You will pay for most of the medical expenses incurred while living in an assisted living facility (ALF) in Rhode Island. Every state has a state Medicaid plan, which covers the cost of nursing home care for the elderly and disabled, as well as limited home care. Most states also offer exemptions from home and community-based services (HCBS), which provide in-home care, community support and a variety of services, to avoid the unnecessary placement of elderly or disabled people in nursing homes. However, Rhode Island is unique in that its state plan and Medicaid exemptions are merged under what is called the Rhode Island Global Compact on Consumer Choices exemption (also called the Rhode Island Comprehensive Demonstration).
This global exemption offers a large number of benefits and services, including personal care, housewife services, meal delivery, home modifications, adult day care, temporary care and skilled nursing. This exemption allows for self-management, meaning that eligible Rhode Island residents can choose the caregiver of their choice, including adult children.
Medicaiddoesn't cover the ALR, or additional room and board services. The person who chooses this Medicaid option (LTSS) must pay with other resources, housing charges and any services not covered by Medicaid (such as cable and Internet access) that they choose to receive from the ALR.
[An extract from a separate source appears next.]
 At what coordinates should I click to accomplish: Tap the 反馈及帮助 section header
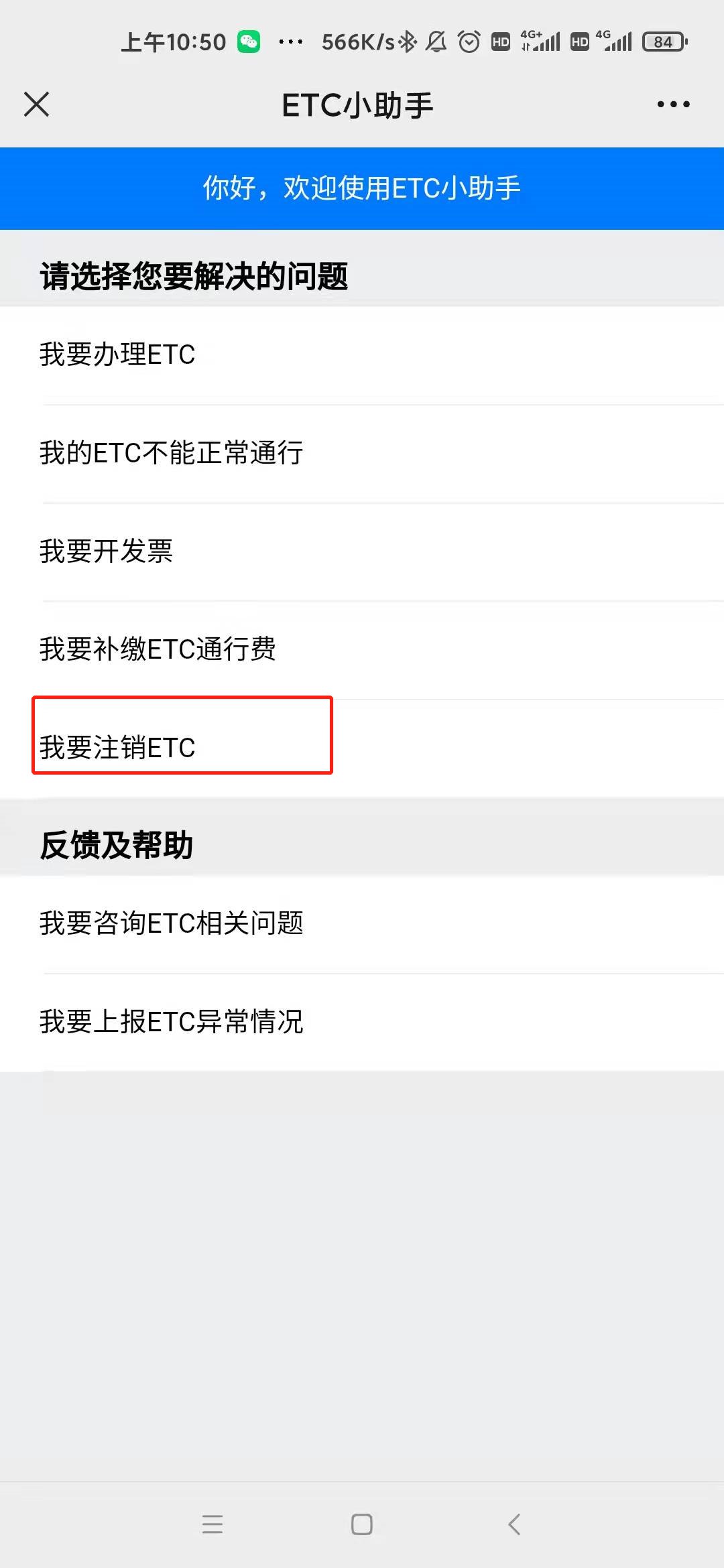pyautogui.click(x=117, y=845)
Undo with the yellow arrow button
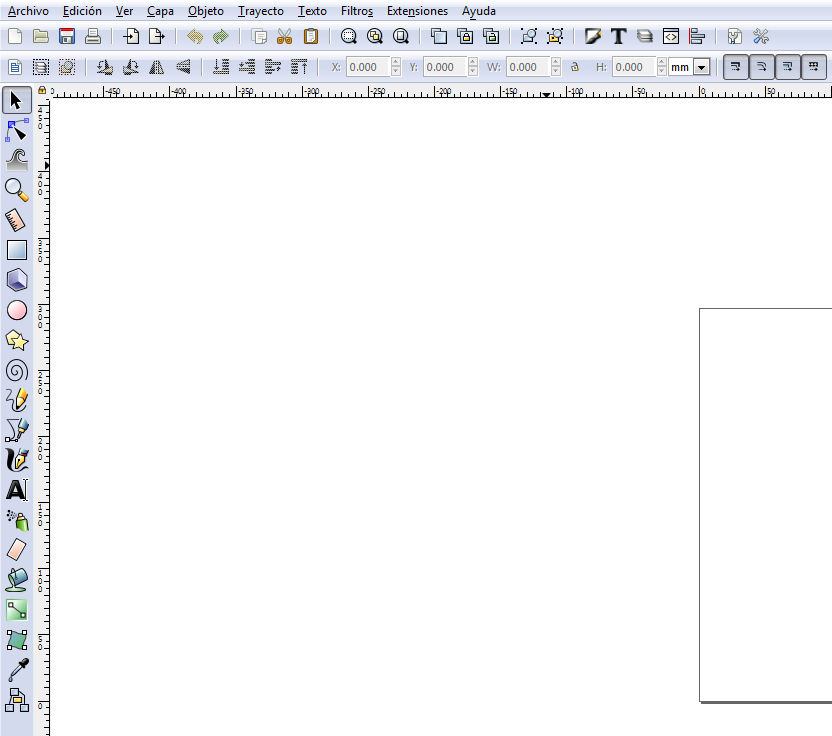The width and height of the screenshot is (832, 736). coord(195,35)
To ensure that people who apply for housing can afford these costs, the amount in dollars that a certified ALR can charge for a home each month is limited. Rhode Island also has a state's Supplemental Payment Program (SSP) that provides financial assistance to low-income Medicaid beneficiaries who live in ALR. Depending on the extent of the individual's needs, access to some of the Medicaid-certified assisted living homes may not be available. Rhode Island's Medicaid program is one of few in the U.
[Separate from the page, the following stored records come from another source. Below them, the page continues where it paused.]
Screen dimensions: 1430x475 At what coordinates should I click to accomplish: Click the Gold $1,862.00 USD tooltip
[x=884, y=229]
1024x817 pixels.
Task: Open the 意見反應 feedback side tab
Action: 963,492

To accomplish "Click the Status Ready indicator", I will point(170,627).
S. which directly covers some of the costs of assisted living for eligible residents. Under the federal authority of the Older Americans Act, the Ombudsman's role is to oversee the quality of life and health care services of people living in long-term care facilities, including assisted living facilities. If you're considering assisted living options in Rhode Island, it's important to carefully research potential facilities and determine what services are important to you.
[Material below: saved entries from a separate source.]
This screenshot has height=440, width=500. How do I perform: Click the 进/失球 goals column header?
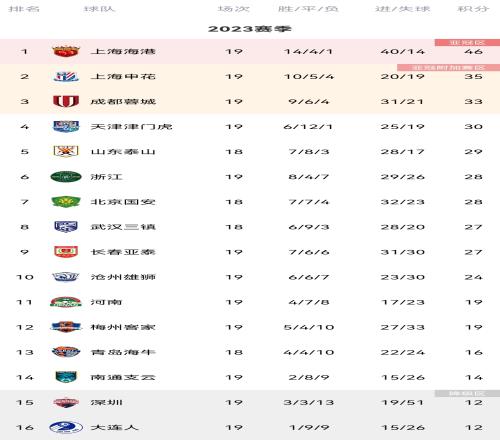[x=403, y=9]
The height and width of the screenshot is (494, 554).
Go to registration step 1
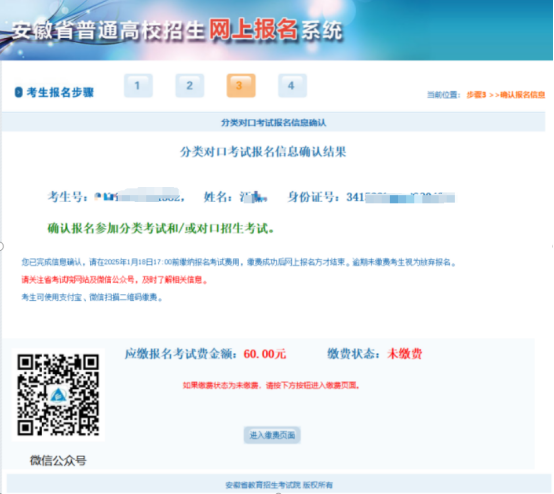pos(138,86)
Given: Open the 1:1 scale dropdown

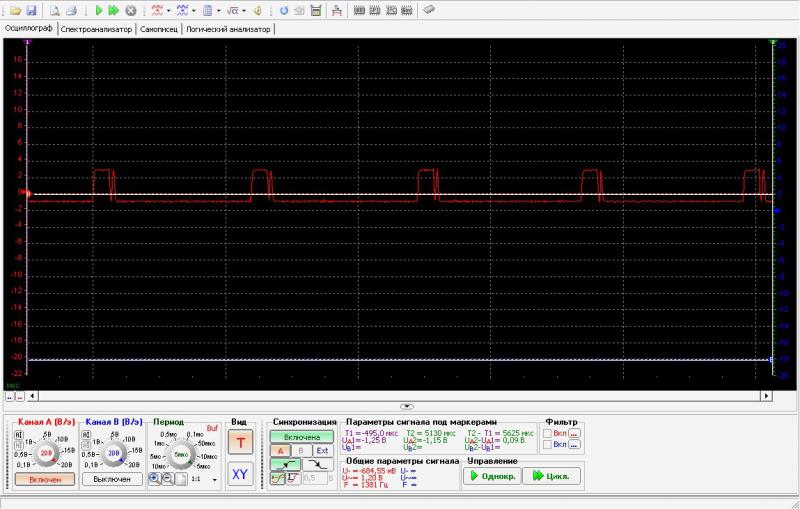Looking at the screenshot, I should (214, 479).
To help Rhode Island residents better understand these issues, this webpage will cover the average costs of assisted living, home care and adult day care across the state. If you are already an SSI beneficiary, apply for the SSI Enhanced Assisted Living Program by calling (40) 462-4444 or download the required forms online. If you have limited assets, low incomes, and meet state criteria for assisted living services, assisted living funded by Medicaid may be an option. There is no minimum staff-to-resident ratio in Rhode Island assisted living centers, but the ratio should be considered “sufficient” to provide the level of care needed to maintain residents' well-being.
Assisted living communities in Rhode Island can offer apartment or bedroom residences with single or double occupancy. Since COVID-19 is a rapidly evolving crisis, be sure to contact your assisted living center or local Agency on Aging for the most up-to-date information. Residents also have the right to hire a third party to provide them with care services that are not included in the scope of care of an assisted living facility, provided that the third party complies with the rules and regulations that govern the ALFs. Except in dementia care units, admission and residency in an assisted living community in Rhode Island depend on physical mobility, the ability to make decisions, and the ability to take appropriate action in emergency situations.
By contacting or visiting a Social Security office, you can better understand your social security benefits or those of your loved one and what types of resources may be available to help you pay for assisted living expenses. People can apply for Medicaid long-term Medicaid services and supports online or by completing and submitting the cover of the request for assistance and the request for assistance. Case management agencies hired by the Office of Healthy Aging help people complete a Medicaid LTSS application, assess the scope of their needs, and help them develop a person-centered care plan. In the case of M1 level ALFs, more comprehensive assisted living arrangements, licensed employees such as professional nurses or practical nurses can administer oral or topical medications and monitor health indicators.